The single specification of charge V alleges that respondent in violation of DR 5-103 (B) (22 NYCRR 1200.22 [b]), improp*755erly advanced financial assistance to his client, Daniel L. Johnson, by forwarding a total of $8,000 to opposing counsel to pay the $7,500 settlement (plus penalties on account of the bounced check) prior to the receipt of additional funds beyond the $2,000 received from Mr. Johnson in September 1991. Insofar as the lawsuit against Mr. Johnson was still pending and not discontinued (see, CPLR 3217) respondent’s advance of funds technically violated DR 5-103 (B) (22 NYCRR 1200.22 M).
Respondent’s professional misconduct is mitigated by the apparent lack of venal intent underlying it and steps he has taken to prevent its recurrence, such as retaining an accountant to oversee client accounts. It does not appear that respondent’s misconduct has resulted in actual harm to his clients, monetarily or otherwise. Indeed, the stipulation asserts full payment to E. Galusha & Sons, attorney Turner, and in satisfaction of the settlement agreed to by client Johnson. On the other hand, the technical conversion involved a large sum of money and was of fairly long duration. Respondent boasts a prior unblemished disciplinary record and a good reputation in his community as well as a commendable record of public and pro bono service, including two elected terms as Mayor of Glens Falls.
In view of the above circumstances and in order to deter similar misconduct and preserve the reputation of the Bar, we find that respondent should be suspended from the practice of law for a period of six months (see, e.g., Matter of Swyer, 143 AD2d 462).

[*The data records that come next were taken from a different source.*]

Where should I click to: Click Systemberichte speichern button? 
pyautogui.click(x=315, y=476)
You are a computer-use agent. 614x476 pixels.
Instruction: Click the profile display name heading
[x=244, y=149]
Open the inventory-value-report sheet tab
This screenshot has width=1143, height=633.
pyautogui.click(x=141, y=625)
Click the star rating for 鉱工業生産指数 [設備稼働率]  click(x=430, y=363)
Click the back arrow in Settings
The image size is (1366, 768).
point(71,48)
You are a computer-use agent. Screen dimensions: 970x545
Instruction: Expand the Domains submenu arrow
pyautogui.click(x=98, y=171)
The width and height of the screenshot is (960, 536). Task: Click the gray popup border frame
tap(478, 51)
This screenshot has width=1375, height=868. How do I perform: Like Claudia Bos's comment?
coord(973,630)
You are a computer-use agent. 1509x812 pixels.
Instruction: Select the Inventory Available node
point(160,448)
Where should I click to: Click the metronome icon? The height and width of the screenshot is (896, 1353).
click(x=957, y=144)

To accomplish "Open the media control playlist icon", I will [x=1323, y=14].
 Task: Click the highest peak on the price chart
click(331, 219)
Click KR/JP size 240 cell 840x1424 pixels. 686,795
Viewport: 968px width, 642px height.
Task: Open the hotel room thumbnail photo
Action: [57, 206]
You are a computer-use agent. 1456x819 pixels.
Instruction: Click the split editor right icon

Mikoll, J. P., Yesawich Jr., Crew III, Mahoney and Casey, JJ., concur. Ordered that petitioner’s motion to confirm the Referee’s report is granted except with respect to that portion of charge I alleging violation of the Code of Professional Responsibility DR 1-102 (A) (4) (22 NYCRR 1200.3 [a] [4]), which portion is hereby dismissed; and it is further ordered that pursuant to Judiciary Law § 90 (2), respondent is hereby suspended from the practice of law for a period of six months, effective August 9, 1993, and until further order of this Court, with leave to apply for reinstatement after the expiration of said period upon furnishing satisfactory proof that during said period he has actually refrained from attempting to practice as an attorney and counselor at law, that he has complied fully with the provisions of section 806.12 (b) of this Court’s rules governing the conduct of attorneys (22 NYCRR 806.12 |b]), and that he has otherwise properly conducted himself during the period of his suspension; and it is further ordered *756that for the period of suspension respondent be and hereby is commanded to desist and refrain from the practice of law in any form either as principal or agent, or as clerk or employee of another; and he hereby is forbidden to appear as an attorney or counselor at law before any court, Judge, Justice, board, commission or other public authority or to give to another any opinion as to the law or its application, or any advice with relation thereto; and it is further ordered that respondent shall comply with the provisions of section 806.9 of the rules of this Court regulating the conduct of disbarred, suspended or resigned attorneys (22 NYCRR 806.9).